Mountaineering Scotland advise that:
"The current guidance means we should avoid non-essential travel. Mountaineering Scotland actively encourages members to continue taking daily exercise and to get outside for health reasons in their local area, in accordance with the updated guidance below."
"Stay local – please do not travel in your car to take exercise; please make use of the paths, open spaces and quiet roads in your own local area."
Mountain Rescue Teams across Britain have also put their weight behind the message not to visit the hills. Teams across the country received a total of 20 call outs over the Easter weekend - much quieter than usual.
"We'd like to thank everyone who stayed at home and kept safe," said Mike France, SEO of Mountain Rescue England and Wales.
"We need everyone to keep being responsible by staying at home and, for their exercise, staying close to home."
"With over 700 people dying every day, now is not the time to test perceived loopholes in the simple and straightforward public advice and guidance to Stay at Home. It is unfair for people to travel into National Parks and other areas and, I assume, expect MR volunteers to risk their own lives (and those of their families and colleagues) if called."
"We've seen a massive drop in the number of call outs in the past month since the lockdown and we're very grateful for that – thank you to everyone who has stayed at home. But it is vitally important that people continue to be responsible. That is what will save lives and protect not only the NHS but also our MR volunteers."
"The hills and upland areas will still be there to be enjoyed once the restrictions are lifted."
Thank you to UKC for getting all the correct information in one place. Obviously it isn't UKC's place to tell people not to climb, that is left up to the individual to take responsibility, although obviously some dimwits don't have enough awareness and morals to make the right decision.
This is a great article, though its worth noting that in Scotland there is nothing in the law that says you can't exercise more then once a day. That appears only on that memo from parliament- but it is not law. What people must remember is the distinction between what the government wants us to to do and what the law says we must do. The two are very different. Michael Gove making a throw away comment about the length of a run is a great example.
When situations evolve so fast it is possible that even those writing memos and updates aren't privy to correct legal advice and just publish stuff without giving it proper scrutiny.

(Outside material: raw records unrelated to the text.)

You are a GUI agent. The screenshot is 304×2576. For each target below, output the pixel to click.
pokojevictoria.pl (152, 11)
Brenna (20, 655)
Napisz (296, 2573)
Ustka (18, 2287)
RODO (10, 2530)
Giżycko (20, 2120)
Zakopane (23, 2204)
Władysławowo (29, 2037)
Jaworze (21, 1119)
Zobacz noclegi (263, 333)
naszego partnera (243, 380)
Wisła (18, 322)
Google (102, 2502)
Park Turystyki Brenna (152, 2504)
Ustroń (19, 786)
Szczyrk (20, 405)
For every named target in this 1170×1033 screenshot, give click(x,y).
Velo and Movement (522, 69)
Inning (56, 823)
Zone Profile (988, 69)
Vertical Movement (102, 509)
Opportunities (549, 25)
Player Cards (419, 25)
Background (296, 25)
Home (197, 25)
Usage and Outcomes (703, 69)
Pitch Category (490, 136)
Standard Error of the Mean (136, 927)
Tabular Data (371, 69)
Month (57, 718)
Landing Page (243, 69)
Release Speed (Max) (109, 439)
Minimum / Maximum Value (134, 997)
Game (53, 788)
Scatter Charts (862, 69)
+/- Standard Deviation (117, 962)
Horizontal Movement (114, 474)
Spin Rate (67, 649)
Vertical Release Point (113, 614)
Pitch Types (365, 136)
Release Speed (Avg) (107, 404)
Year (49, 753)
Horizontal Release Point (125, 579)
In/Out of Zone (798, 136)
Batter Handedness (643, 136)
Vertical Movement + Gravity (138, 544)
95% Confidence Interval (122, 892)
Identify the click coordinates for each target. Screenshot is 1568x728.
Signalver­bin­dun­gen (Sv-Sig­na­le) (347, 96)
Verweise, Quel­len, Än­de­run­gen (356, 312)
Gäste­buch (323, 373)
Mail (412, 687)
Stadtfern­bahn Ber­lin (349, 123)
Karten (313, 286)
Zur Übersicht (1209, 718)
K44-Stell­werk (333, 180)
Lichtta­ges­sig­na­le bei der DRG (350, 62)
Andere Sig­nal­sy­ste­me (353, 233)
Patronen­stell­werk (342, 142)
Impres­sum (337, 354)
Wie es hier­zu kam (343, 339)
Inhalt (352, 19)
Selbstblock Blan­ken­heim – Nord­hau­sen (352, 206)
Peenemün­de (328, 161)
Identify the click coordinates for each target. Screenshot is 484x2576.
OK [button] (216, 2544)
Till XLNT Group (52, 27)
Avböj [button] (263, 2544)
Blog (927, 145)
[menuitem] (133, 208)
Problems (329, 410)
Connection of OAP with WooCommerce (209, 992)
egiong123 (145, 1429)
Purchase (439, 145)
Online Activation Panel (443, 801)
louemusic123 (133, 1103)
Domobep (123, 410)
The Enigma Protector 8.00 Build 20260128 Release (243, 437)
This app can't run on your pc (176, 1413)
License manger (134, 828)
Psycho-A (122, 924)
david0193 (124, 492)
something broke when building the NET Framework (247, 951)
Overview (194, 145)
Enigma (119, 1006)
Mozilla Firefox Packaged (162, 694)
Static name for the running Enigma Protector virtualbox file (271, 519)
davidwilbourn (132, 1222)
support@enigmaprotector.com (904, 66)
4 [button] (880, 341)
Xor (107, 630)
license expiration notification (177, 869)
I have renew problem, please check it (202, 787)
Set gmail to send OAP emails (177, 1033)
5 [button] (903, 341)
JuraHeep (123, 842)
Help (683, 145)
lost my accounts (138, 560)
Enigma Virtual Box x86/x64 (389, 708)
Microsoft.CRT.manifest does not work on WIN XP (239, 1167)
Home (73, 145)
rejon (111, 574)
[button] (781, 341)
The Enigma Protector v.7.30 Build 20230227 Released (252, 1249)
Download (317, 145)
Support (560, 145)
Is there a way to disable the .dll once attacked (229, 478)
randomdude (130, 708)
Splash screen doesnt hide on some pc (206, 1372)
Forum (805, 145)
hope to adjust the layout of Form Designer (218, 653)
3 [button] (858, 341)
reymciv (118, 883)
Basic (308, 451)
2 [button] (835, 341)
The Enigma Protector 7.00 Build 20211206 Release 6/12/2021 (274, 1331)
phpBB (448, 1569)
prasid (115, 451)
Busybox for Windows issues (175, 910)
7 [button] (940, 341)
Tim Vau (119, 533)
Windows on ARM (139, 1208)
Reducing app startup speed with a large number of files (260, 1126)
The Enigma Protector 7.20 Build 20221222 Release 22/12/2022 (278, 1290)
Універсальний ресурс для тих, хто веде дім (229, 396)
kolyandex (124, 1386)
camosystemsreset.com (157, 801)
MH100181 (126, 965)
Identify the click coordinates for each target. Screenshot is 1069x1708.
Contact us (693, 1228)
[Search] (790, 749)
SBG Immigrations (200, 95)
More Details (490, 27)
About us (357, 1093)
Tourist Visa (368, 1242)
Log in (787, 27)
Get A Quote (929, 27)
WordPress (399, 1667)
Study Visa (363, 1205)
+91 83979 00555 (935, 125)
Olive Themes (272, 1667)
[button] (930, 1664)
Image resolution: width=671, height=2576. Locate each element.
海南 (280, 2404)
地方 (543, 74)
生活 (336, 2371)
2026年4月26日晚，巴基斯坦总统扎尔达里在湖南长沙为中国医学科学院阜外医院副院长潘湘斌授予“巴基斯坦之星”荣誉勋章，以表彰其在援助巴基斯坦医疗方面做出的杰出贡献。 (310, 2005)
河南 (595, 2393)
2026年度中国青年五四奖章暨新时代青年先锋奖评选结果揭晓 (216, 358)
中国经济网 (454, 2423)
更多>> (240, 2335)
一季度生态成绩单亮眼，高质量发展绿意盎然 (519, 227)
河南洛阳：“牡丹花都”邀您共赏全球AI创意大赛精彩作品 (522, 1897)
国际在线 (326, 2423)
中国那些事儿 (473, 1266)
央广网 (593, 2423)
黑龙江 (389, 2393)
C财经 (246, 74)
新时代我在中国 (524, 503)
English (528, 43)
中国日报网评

Obviously doing the right thing is more then just following the law. Climbing is clearly not the best idea just now, but is it so bad to drive 5 minutes down the road to run in an empty forest then go out your door and have to avoid heaps of folk?
And once again a journalist tries to put their own spin on the advice :(
Dan, that path between Aberdour and Burntisland isn't a great place to be taking your daily exercise. It's narrow and it would be hard to keep that 2m distance when someone's coming the other way.
Thanks for clarifying the rules. Deciding what is merely in the 'spirit' of the thing though is surely just interpretation and what one 'should' do a matter of opinion.